The company recently launched its “#makethefuture” programme where it unveiled six new technologies developed by different youth entrepreneurs around the world to provide more sustainable and cleaner energy than the conventional energy sources.
The programme, which puts bright energy ideas into action to bring benefits to local communities around the world, is an international campaign that also highlights the need for greater global collaboration to create more energy to meet the world’s growing population.

The six new energy solutions include: Pavegen, which converts kinetic energy generated by footsteps into electricity; and Capture Mobility, which converts human and vehicular traffic into electricity.

Pavegen solution has been deployed in Nigeria where Shell built Africa’s first human and solar- powered football pitch at the Federal College of Education, Akoka, Lagos.
The rest include GravityLight, which generates electricity from falling object; Insolar, which provides communities easy access to solar energy; MotionECO, which turns waste cooking oil into energy and Bio-bean, which converts waste coffee into energy.

Speaking to THISDAY, the Commercial Director for GravityLight, Caroline Angus told THISDAY that the technology was powered by lifting weight, which turns Kinetic Energy into electrical energy.
She further disclosed that the founders of the technology – Jim Reeves and Martin Riddiford, were given the tasks of creating reliable alternative to kerosene when they developed the concept of GravityLight.

She further stated that Kenya was chosen for the deployment of the technology at this initial stage because over 80 per cent of the population or 34 million people lack access to electricity, coupled with the ease of doing business in the country.

“In Kenya, over 80 per cent of the population do not have access to electricity and that is 34 million people. One of the key factors is where there are needs and demand; where are people still using kerosene. Kenya stood out as one of the countries. Another reason is we were thinking where we could relatively do business and set up operation,” she explained.

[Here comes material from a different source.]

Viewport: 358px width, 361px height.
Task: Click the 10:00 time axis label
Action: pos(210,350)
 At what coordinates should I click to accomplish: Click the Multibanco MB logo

Also speaking, the Head of Communications, Daniel Crockett told THISDAY that the technology simply refines coffee oil into biodiesel and biochemical for flavours and fragrances.
“What we really want to do is expanding to other countries. We have a lot of interest from western Europe and to North America and we do have to bring the technology into other countries further afield,” Crockett said..

“We also love to work with other organic wastes. At the moment, we started with coffee but there are a lot of other different things being wasted that could be turned into valuable resources,” he added.

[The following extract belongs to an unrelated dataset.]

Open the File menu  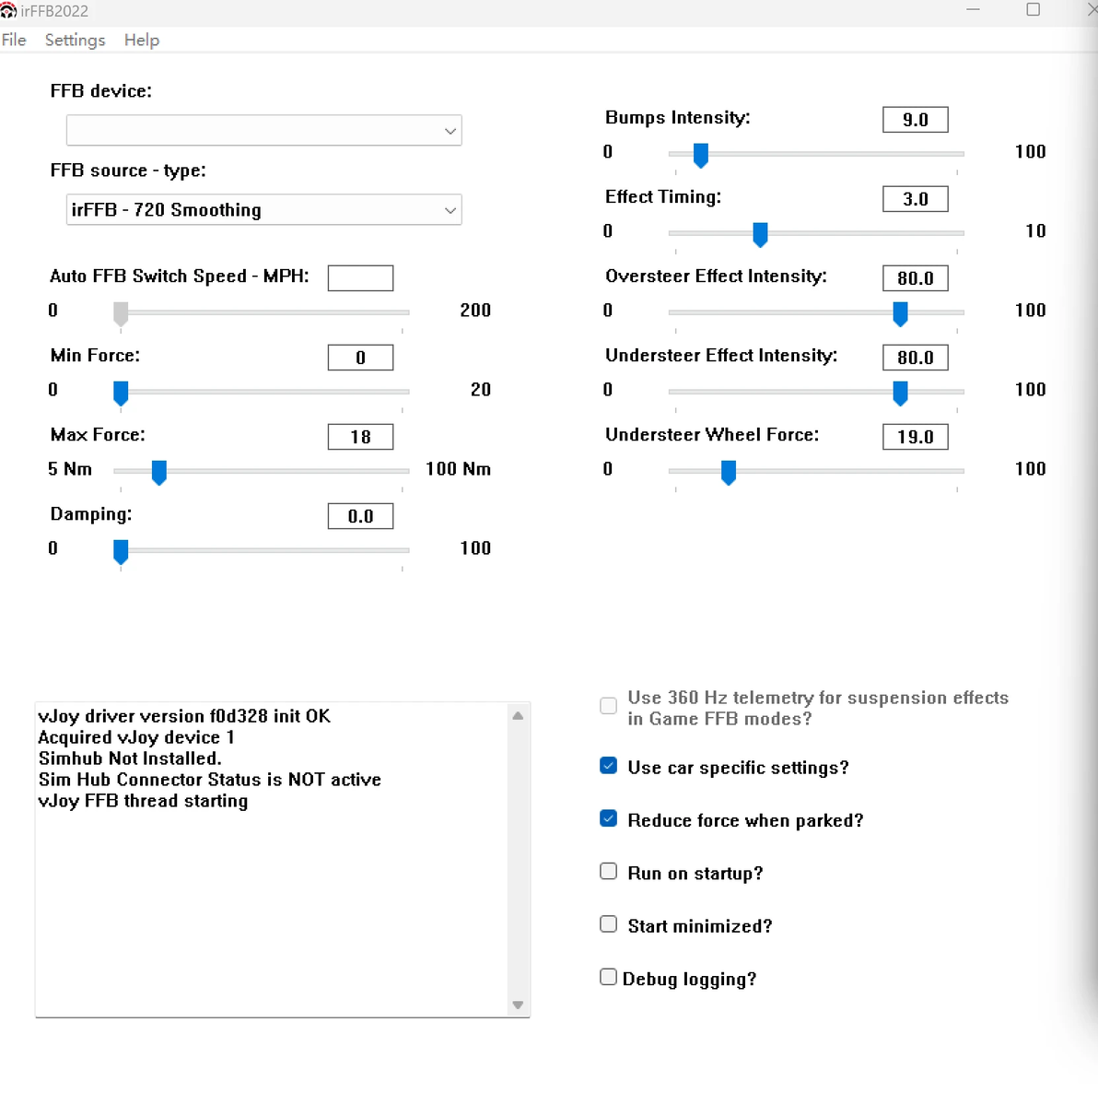14,40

There are also tremendous opportunities to create local solutions in places like Africa,” he said.
On the role of Shell in promoting the youth entrepreneurs, Crockett stated that “it is fantastic for Shell to get the different entrepreneurs together and put them in one place and also to work with those artists to spread the message to the young people.”

While the founder of MotionECO, Shutong Liu told THISDAY that he developed in the technology in a bid to solve social problem created in China by the harmful effects of waste cooking oil, the founder of Pavegen, Laurence Kemball-Cook said he challenged himself to develop the technology after being sacked from one of the largest energy companies in Europe for failing to develop an innovative street lighting.

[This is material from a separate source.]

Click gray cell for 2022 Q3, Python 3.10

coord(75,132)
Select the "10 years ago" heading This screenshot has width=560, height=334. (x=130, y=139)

Pakistan-born Sanwal Muneer said it was his experiment with wind turbines and the Shell Eco-Marathon in 2012 that inspired him to develop Capture Mobility that converts human traffic into energy.

According to him, most of the types of renewable energy had restrictions as they were dependent on geographical conditions and not scalable.

Founder of Insolar, Henrique Drumond said he was inspired to provide the much-needed solar installations in Santa Marta community in Rio where the event took place.